The Law Reports of the Special Court for Sierra Leone
Title | The Law Reports of the Special Court for Sierra Leone PDF eBook |
Author | Charles Chernor Jalloh |
Publisher | BRILL |
Total Pages | 3900 |
Release | 2021-09-27 |
Genre | Law |
ISBN | 9004221662 |
This volume, which consists of three books and a CD-ROM and is edited by two legal experts on the Sierra Leone court, presents, for the first time in a single place, a comprehensive collection of all the interlocutory decisions and final trial and appeals judgments issued by the court in the case Prosecutor v. Sesay, Kallon and Gabo (The RUF Case)r.

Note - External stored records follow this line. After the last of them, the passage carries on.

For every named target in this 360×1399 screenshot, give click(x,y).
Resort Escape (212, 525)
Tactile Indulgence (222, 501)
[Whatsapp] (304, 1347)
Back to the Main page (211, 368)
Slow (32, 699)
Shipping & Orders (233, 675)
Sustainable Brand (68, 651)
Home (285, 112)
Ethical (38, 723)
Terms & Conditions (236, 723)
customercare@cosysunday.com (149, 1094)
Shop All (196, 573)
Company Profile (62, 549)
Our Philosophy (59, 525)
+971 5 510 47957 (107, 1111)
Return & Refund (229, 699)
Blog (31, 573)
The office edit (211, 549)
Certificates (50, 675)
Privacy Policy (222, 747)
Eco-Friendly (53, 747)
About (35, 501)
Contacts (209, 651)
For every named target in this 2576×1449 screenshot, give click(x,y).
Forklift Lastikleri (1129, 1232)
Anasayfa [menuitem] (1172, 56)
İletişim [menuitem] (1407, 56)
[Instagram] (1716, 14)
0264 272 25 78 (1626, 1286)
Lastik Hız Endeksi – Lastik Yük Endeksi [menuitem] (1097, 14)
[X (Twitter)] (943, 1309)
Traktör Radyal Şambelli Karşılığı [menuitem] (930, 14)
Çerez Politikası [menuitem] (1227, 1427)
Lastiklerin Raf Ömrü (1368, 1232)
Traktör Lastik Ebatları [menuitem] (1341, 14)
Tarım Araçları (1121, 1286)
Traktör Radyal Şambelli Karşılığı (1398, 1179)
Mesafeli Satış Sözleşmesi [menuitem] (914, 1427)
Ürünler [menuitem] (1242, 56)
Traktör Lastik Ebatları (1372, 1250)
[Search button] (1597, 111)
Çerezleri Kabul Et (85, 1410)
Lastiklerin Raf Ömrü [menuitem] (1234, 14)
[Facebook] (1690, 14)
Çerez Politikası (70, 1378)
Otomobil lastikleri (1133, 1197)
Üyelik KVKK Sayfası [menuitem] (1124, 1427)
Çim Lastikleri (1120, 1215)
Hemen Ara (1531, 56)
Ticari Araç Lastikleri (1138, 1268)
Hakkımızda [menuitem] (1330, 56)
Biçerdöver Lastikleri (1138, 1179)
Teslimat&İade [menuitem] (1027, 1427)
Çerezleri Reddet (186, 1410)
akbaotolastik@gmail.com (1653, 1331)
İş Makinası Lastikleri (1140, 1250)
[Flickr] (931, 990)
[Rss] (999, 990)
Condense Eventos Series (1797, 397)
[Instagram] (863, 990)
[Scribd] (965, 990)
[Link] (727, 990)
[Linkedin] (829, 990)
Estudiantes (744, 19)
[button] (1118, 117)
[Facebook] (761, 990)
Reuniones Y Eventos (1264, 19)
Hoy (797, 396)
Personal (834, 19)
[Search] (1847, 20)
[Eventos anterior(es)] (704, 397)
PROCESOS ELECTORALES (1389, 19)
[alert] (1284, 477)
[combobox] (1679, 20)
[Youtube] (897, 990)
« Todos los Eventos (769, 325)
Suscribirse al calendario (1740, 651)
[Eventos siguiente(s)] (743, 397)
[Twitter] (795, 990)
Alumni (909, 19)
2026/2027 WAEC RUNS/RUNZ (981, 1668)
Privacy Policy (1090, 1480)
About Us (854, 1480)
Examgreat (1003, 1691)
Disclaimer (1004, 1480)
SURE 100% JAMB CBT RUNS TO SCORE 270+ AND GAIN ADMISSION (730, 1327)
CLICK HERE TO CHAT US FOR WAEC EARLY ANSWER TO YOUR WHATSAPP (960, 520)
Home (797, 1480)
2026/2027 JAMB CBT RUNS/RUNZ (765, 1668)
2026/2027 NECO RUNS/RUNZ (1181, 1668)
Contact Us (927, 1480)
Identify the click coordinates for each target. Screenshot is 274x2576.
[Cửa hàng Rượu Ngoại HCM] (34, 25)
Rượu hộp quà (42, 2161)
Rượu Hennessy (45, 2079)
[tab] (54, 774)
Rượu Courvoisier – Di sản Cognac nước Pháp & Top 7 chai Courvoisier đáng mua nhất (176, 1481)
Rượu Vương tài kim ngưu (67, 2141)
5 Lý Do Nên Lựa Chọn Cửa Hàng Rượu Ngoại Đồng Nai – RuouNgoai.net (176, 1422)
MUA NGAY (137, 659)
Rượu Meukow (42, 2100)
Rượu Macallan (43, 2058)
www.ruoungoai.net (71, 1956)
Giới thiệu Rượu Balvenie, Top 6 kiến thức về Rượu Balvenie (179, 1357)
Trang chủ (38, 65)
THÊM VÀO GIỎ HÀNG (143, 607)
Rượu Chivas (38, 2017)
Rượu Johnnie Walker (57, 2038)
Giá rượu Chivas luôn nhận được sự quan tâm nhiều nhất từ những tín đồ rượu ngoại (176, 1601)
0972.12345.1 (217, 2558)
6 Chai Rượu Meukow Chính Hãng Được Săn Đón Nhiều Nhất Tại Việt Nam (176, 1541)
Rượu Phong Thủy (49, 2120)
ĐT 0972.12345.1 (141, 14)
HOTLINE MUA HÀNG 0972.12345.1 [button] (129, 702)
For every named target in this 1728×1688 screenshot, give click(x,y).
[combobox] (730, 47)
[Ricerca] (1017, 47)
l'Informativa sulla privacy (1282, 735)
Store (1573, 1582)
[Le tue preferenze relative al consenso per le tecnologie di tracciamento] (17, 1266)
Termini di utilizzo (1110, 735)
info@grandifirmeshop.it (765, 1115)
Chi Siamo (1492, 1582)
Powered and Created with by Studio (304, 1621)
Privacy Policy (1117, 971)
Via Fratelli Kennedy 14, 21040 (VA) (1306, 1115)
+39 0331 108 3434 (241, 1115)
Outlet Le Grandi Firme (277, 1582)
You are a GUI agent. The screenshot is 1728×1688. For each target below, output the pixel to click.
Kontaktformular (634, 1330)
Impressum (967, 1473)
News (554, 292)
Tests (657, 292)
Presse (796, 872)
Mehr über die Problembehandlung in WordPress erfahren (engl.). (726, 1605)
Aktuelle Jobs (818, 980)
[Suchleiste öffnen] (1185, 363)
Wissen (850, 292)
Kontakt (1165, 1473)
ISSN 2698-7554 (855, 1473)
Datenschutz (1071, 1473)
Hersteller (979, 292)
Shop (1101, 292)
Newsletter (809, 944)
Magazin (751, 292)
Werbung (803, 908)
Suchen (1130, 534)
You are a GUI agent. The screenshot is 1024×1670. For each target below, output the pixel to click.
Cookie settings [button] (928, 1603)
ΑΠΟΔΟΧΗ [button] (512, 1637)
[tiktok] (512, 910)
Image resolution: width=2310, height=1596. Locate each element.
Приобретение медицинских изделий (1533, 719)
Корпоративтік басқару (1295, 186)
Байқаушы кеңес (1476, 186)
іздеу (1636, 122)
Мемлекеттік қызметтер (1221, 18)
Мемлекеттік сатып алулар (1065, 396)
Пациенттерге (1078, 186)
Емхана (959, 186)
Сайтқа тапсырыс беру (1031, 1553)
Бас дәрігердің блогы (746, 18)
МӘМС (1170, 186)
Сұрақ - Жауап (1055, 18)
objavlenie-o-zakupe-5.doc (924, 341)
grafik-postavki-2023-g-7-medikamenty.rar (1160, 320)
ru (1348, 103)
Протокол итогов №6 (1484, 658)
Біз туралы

The Sierra Leone Special Court and its Legacy
Title | The Sierra Leone Special Court and its Legacy PDF eBook |
Author | Charles Jalloh |
Publisher | Cambridge University Press |
Total Pages | 823 |
Release | 2014 |
Genre | Law |
ISBN | 1107029147 |
The Special Court for Sierra Leone (SCSL) is the third modern international criminal tribunal supported by the United Nations and the first to be situated where the crimes were committed. This timely, important and comprehensive book is the first to critically assess the impact and legacy of the SCSL for Africa and international criminal law. Contributors include leading scholars and respected practitioners with inside knowledge of the tribunal, who analyze cutting-edge and controversial issues with significant implications for international criminal law and transitional justice. These include joint criminal enterprise; forced marriage; enlisting and using child soldiers; attacks against United Nations peacekeepers; the tension between truth commissions and criminal trials in the first country to simultaneously have the two; and the questions of whether it is permissible under international law for states to unilaterally confer blanket amnesties to local perpetrators of universally condemned international crimes.